• Task statement: Repeat the listing below in full, exactly.

• Dataset content:
════
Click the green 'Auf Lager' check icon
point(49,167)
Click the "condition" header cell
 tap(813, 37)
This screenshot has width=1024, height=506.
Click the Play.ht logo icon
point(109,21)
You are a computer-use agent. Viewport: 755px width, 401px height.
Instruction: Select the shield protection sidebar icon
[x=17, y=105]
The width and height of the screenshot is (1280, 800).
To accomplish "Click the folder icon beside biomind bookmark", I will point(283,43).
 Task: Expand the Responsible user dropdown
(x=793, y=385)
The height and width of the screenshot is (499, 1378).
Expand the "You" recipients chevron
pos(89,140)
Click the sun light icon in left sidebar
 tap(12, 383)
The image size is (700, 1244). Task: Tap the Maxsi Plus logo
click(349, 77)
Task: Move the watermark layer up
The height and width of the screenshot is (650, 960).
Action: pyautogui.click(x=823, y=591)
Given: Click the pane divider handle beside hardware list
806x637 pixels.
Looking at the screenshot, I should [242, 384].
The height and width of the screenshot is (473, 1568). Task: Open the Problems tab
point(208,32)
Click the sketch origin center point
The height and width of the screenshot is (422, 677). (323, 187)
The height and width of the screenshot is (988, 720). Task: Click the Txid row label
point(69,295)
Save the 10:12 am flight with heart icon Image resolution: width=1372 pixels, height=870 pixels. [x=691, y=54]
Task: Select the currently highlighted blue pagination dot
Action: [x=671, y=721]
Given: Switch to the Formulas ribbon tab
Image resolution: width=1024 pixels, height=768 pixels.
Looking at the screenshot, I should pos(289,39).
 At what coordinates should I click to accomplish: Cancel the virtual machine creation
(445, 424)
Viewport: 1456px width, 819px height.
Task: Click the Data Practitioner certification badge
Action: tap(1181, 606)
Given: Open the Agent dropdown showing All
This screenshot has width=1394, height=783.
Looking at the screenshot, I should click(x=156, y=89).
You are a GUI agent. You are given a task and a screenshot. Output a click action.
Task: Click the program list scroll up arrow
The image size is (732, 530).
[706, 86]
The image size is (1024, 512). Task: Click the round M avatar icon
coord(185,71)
════
• Written solution:
Click the green 'Auf Lager' check icon
point(49,167)
Click the "condition" header cell
 tap(813, 37)
This screenshot has width=1024, height=506.
Click the Play.ht logo icon
point(109,21)
You are a computer-use agent. Viewport: 755px width, 401px height.
Instruction: Select the shield protection sidebar icon
[x=17, y=105]
The width and height of the screenshot is (1280, 800).
To accomplish "Click the folder icon beside biomind bookmark", I will point(283,43).
 Task: Expand the Responsible user dropdown
(x=793, y=385)
The height and width of the screenshot is (499, 1378).
Expand the "You" recipients chevron
pos(89,140)
Click the sun light icon in left sidebar
 tap(12, 383)
The image size is (700, 1244). Task: Tap the Maxsi Plus logo
click(349, 77)
Task: Move the watermark layer up
The height and width of the screenshot is (650, 960).
Action: pyautogui.click(x=823, y=591)
Given: Click the pane divider handle beside hardware list
806x637 pixels.
Looking at the screenshot, I should [242, 384].
The height and width of the screenshot is (473, 1568). Task: Open the Problems tab
point(208,32)
Click the sketch origin center point
The height and width of the screenshot is (422, 677). (323, 187)
The height and width of the screenshot is (988, 720). Task: Click the Txid row label
point(69,295)
Save the 10:12 am flight with heart icon Image resolution: width=1372 pixels, height=870 pixels. [x=691, y=54]
Task: Select the currently highlighted blue pagination dot
Action: [x=671, y=721]
Given: Switch to the Formulas ribbon tab
Image resolution: width=1024 pixels, height=768 pixels.
Looking at the screenshot, I should pos(289,39).
 At what coordinates should I click to accomplish: Cancel the virtual machine creation
(445, 424)
Viewport: 1456px width, 819px height.
Task: Click the Data Practitioner certification badge
Action: tap(1181, 606)
Given: Open the Agent dropdown showing All
This screenshot has width=1394, height=783.
Looking at the screenshot, I should click(x=156, y=89).
You are a GUI agent. You are given a task and a screenshot. Output a click action.
Task: Click the program list scroll up arrow
The image size is (732, 530).
[706, 86]
The image size is (1024, 512). Task: Click the round M avatar icon
coord(185,71)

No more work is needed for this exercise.